Not filing at all because “it’s just a side hustle.” The IRS doesn’t care if your self-employment income is $2,000 or $200,000. According to the IRS’s own guidance for small business owners, the home office deduction is available to any self-employed individual who meets the exclusive-use and regular-use tests. There is no minimum income threshold.
Double-counting internet or phone expenses. If you already deduct a portion of your internet bill as a general business expense on Schedule C, don’t also include the full internet bill in your Form 8829 calculation. You can deduct the business-use percentage on 8829, but not the same dollars twice.
What This Adds Up To
For a side hustler in the 22% federal tax bracket with a $2,500 home office deduction (regular method), that’s $550 back in federal taxes alone — plus whatever your state rate adds.

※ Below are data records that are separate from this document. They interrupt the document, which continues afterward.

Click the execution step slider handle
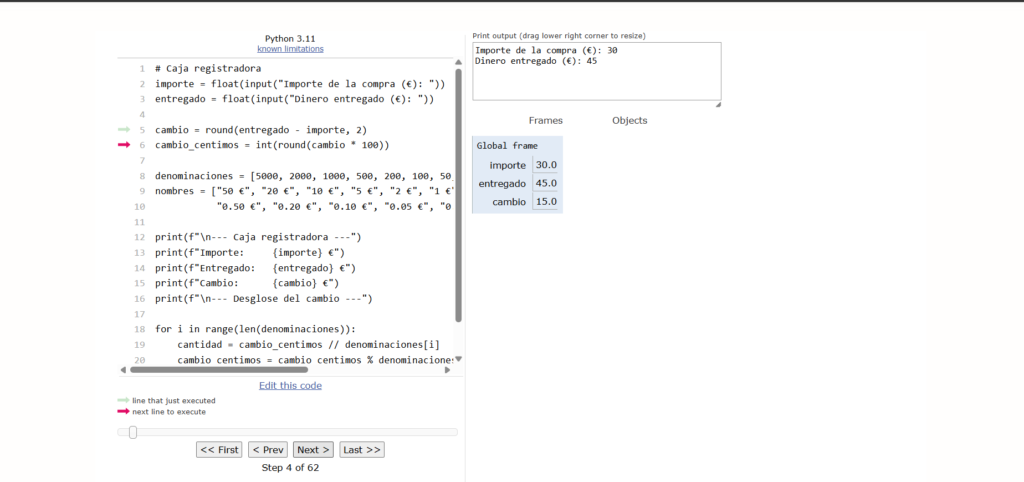The image size is (1024, 482). pos(132,432)

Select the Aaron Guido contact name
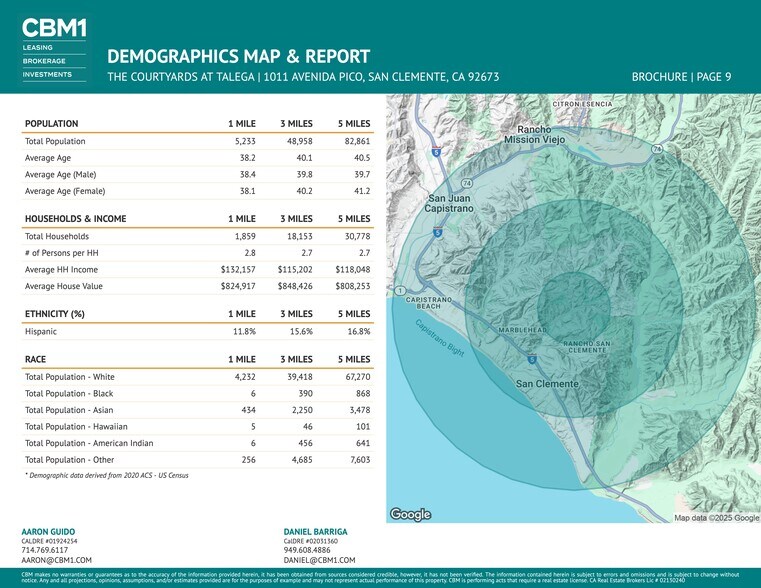(48, 531)
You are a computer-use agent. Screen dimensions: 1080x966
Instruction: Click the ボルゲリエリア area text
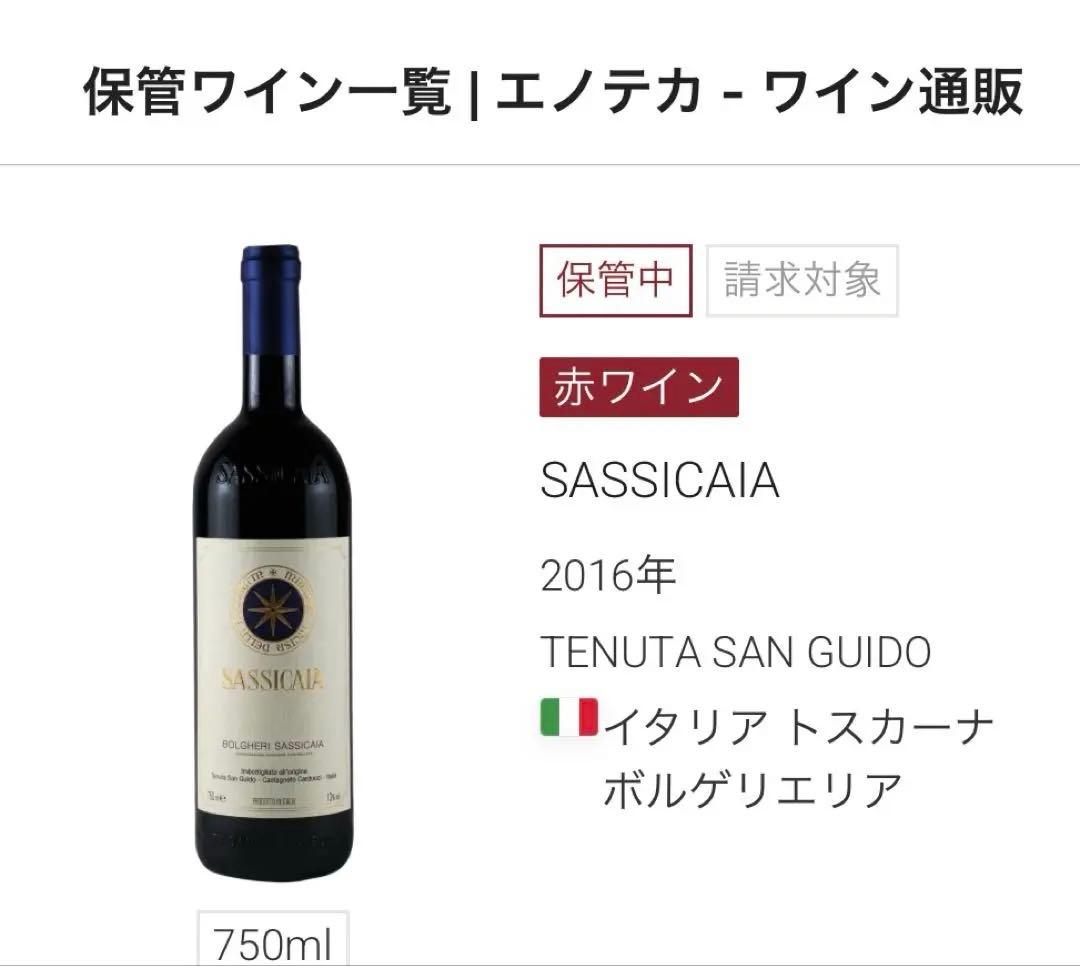753,790
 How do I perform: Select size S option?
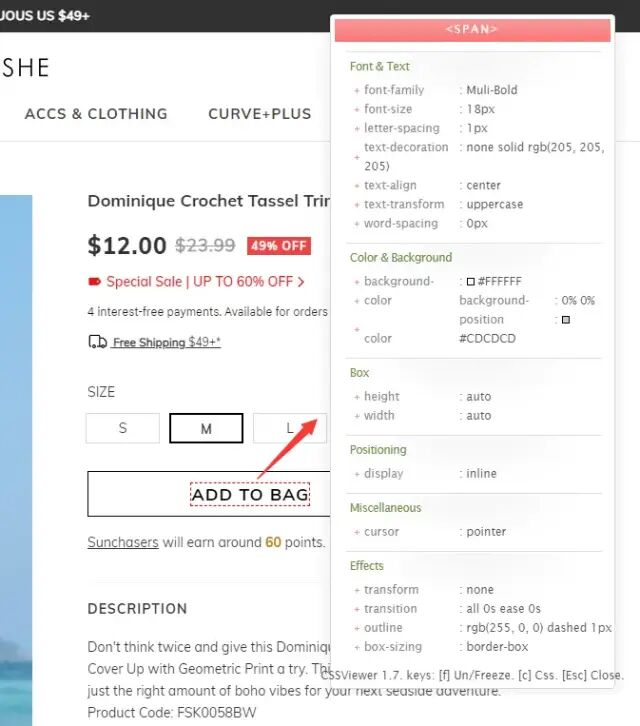pyautogui.click(x=123, y=428)
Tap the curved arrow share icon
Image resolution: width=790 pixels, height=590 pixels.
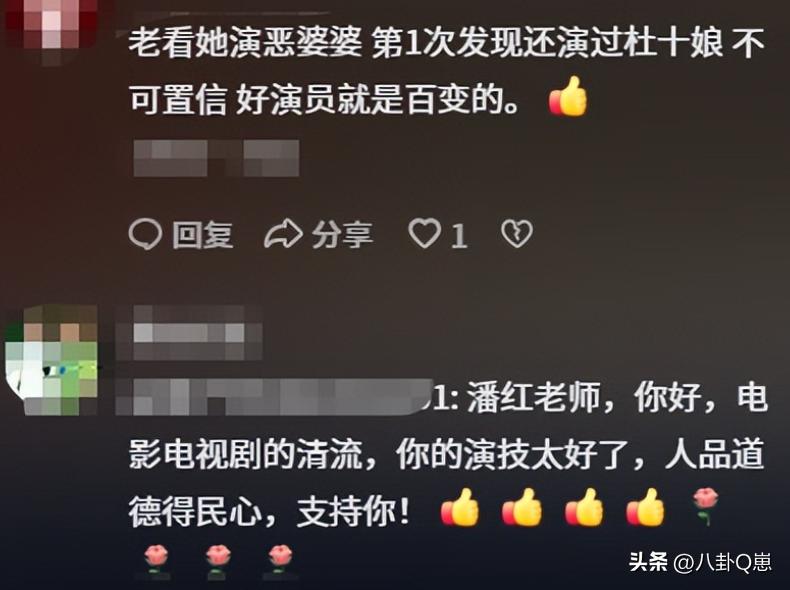tap(284, 234)
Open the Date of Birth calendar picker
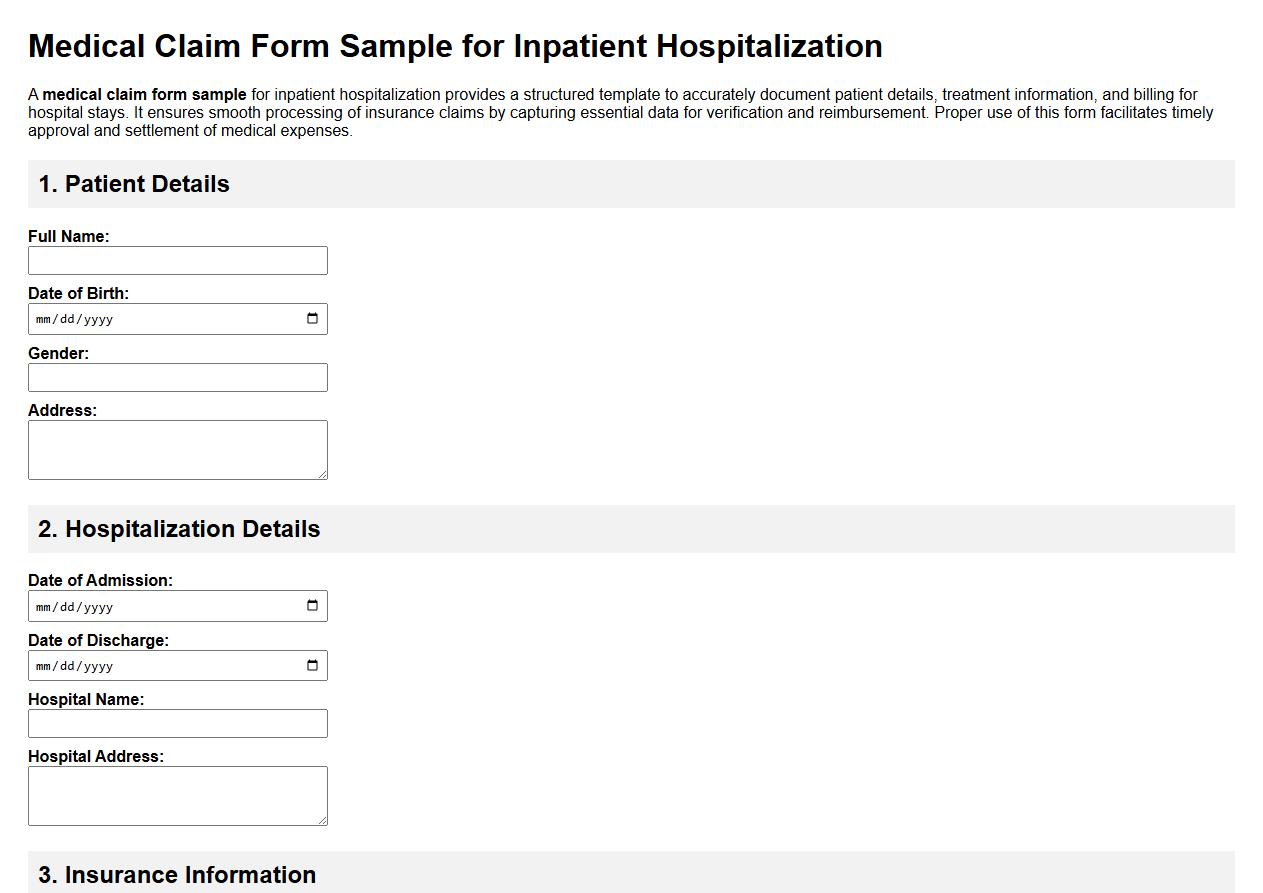 (315, 318)
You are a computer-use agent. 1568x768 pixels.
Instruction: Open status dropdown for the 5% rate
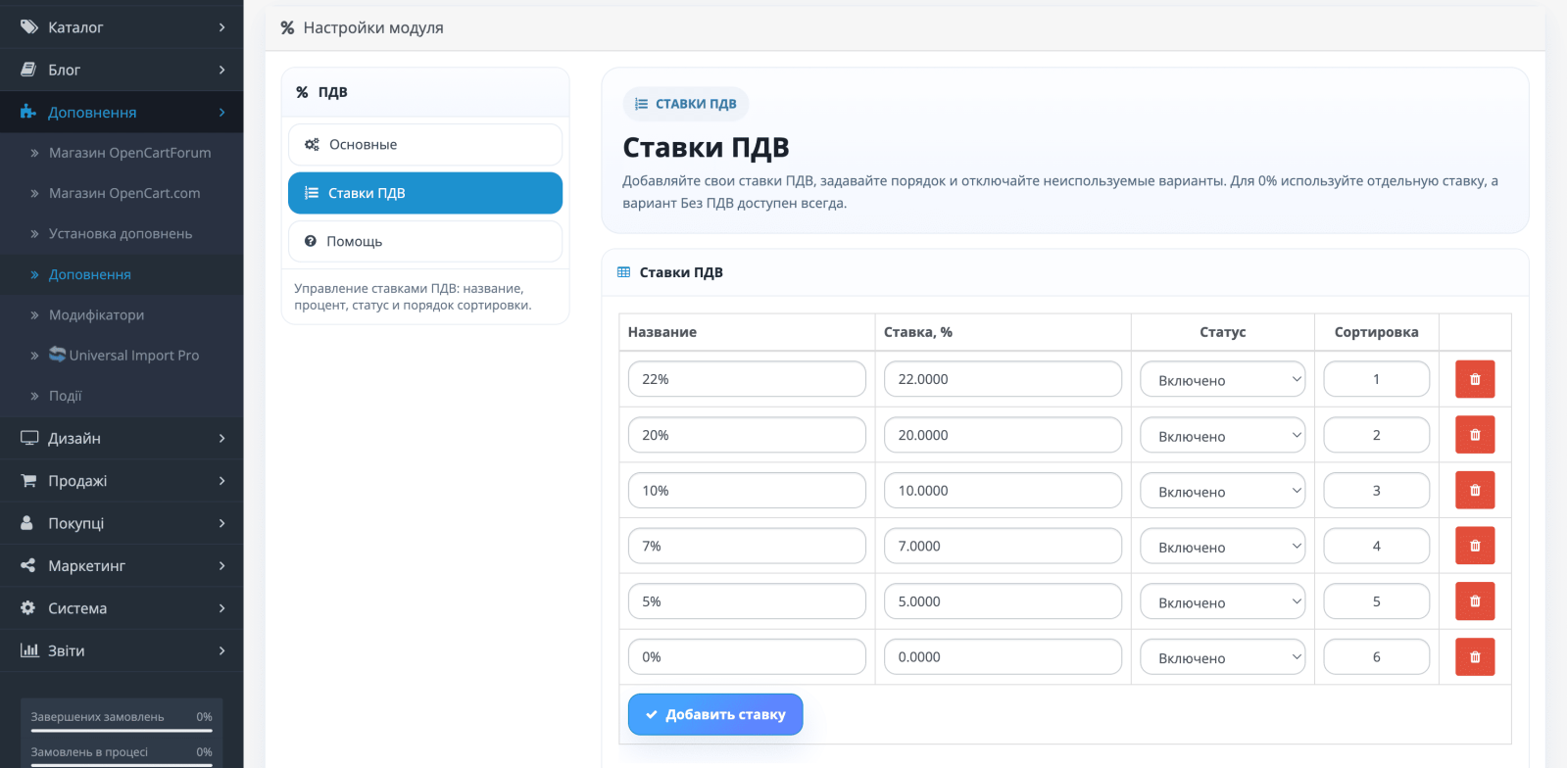point(1223,601)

Over five years of side hustling, that’s $2,750 or more in tax savings from a single line item that takes an hour to set up and 15 minutes to maintain each year.
The home office deduction isn’t glamorous, and it won’t make you rich. But it’s one of the few deductions available to side hustlers that requires almost no financial risk and no spending — just accurate measurement and honest record-keeping. If you’re already working from home, the money is sitting on the table. Pick it up.
Key Takeaways
- You qualify if you’re self-employed (Schedule C) and use a dedicated home space exclusively and regularly for business.
- The simplified method ($5/sq ft, max $1,500) is fast and painless. The regular method (actual expenses × business-use %) often saves more but requires Form 8829.
- Run both calculations before filing — the difference can be $1,000+ depending on your rent and office size.
- Your deduction can’t exceed your business income, but the regular method lets you carry excess forward.
- No minimum income threshold exists — even small side hustles qualify.